Катя ждала Гущина долго, видно, в больших кабинетах читали длинные нотации о том, как надо и не надо работать. Наконец Гущин вернулся, промокнул носовым платком свою глянцевую вспотевшую лысину и объявил:
— Поедешь сейчас со мной.
— Куда? — Катя так сразу и засветилась любопытством.
— Тряхнем опять фабрикантшу. В прошлый раз Вера Масляненко не до конца была с нами откровенной. Оказывается, ей есть что еще порассказать о своем племяннике. Или кем он ей приходится, если учесть показания дворничихи. О первой жертве тоже есть что порассказать, раз она у них по двойному тарифу работала.
Лишь в машине, когда позади осталась МКАД, Катя поняла, что они едут вовсе не в Косино на Святое озеро.
— Вера Масляненко сегодня на своей фабрике, — глядя в окно, произнес Гущин. — Я ей звонил, у нее номер недоступен, а вот секретарь ее в офисе сказал, что она сегодня с самого утра на фабрике. «Царство Шоколада», любишь их конфеты?
Катя пожала плечами.
— Ну? Фрукты в шоколаде — чернослив, груши, абрикосы?
Катя кивнула — яркие обертки конфет в кондитерском магазине.
— Шоколад у них там, сплошной шоколад, — Гущин смотрел в окно, они уже проезжали Люберцы-1. — Я помню то место — свалка там существовала с начала времен, загаженный пустырь. За неделю все там расчистили, раскатали бульдозерами, забетонировали и поставили цеха. Запустили кондитерское производство. Это все она — Вера Масляненко. Муж ее тогда лечился. Потом похоронили его. А фабрика до сих пор лучшая в Подмосковье, одна из лучших в стране.
Проехали Люберцы-2, свернули с автострады на оживленное шоссе, и впереди в поле, чистом, убранном (поди догадайся, что бывшая свалка) возникли фабричные корпуса — розовый и желтый, точно сделанные из марципана.
Катя уловила волшебный аромат — в воздухе пахло шоколадом. И этот запах перебивал все — и вонь бензина, и жар нагретого солнцем асфальта, и даже аромат майской зелени.
Они остановились у проходной. Гущин показал охране удостоверение.
— Вера Сергеевна на фабрике?
— Да, здесь, в цехах или у себя в офисе. С дочкой приехала сегодня, знакомить с производством. А вы это… из полиции, да? С проверкой?
— Позвоните в офис секретарю, — приказал Гущин. — Он в курсе, я с ним час назад разговаривал, пусть предупредит, что мы уже здесь.
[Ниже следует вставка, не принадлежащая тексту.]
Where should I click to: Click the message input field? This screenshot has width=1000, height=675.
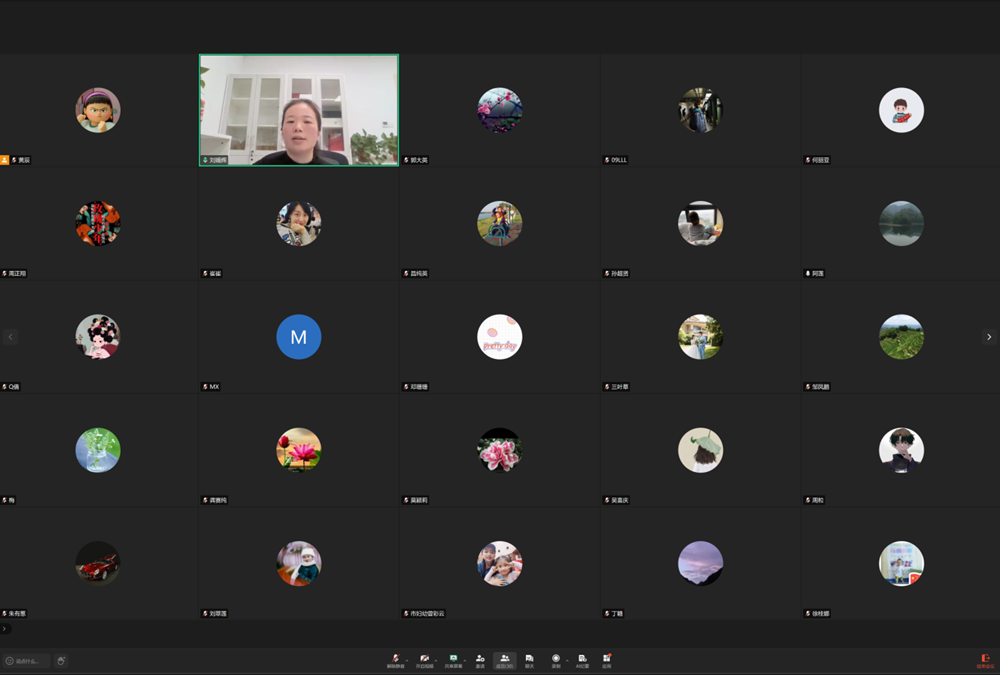(28, 661)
Секретарь — средних лет, очень деловой, явился за ними к проходной сам.
— Пойдемте, я вас проведу в офис. Вера Сергеевна сейчас в цехе темперирования, будет через несколько минут.
— Скажите, у вас тут в отделе кадров работает Роман Веселовский, — сказал Гущин, — он сегодня на фабрике?
— Да, он заместитель начальника отдела кадров. Он дальний родственник нашей хозяйки, очень хороший сотрудник, — охотно сообщил секретарь.
Катя подумала — надо привыкнуть к тому, что у отца… то есть у отчима Родиона Шадрина новая измененная фамилия. А то, когда Гущин вот так спрашивает неожиданно, первое впечатление — а о ком идет речь? Тут у них так все запутано — новые фамилии, новый дом. И какие-то новые, неизвестные следствию, семейные тайны.
— А кем отчим работал два года назад? — тихо спросила она Гущина, когда они шли следом за секретарем длинным служебным коридором.
— В московской фирме по продаже газового оборудования. Не кадровиком, просто менеджером. Видимо, его жена попросила сестру Веру пристроить его сюда на фабрику. Ведь место работы тоже пришлось менять, как адрес и фамилию.
— Нам надо пройти через цех очистки и дробления какао-бобов, пожалуйста, наденьте вот это, — секретарь указал на шкаф с зелено-синими, похожими на больничные комбинезонами. — У нас в цехах все стерильно. И на ноги надевайте бахилы.
Катя и Гущин начали одеваться. Толстому Гущину комбинезон оказался чудовищно мал, пришлось снять пиджак.
Секретарь открыл дверь магнитной картой, и Катя сразу оглохла.
Такой шум стоял в цеху! Работали агрегаты-дробилки в закрытых емкостях. Пахло какао так одуряюще, что в голове клубился шоколадный туман.
Они миновали цех. Эти хромированные аппараты, эти механизмы, этот неумолчный гул — и ни одного рабочего в цеху! Все автоматизировано до предела.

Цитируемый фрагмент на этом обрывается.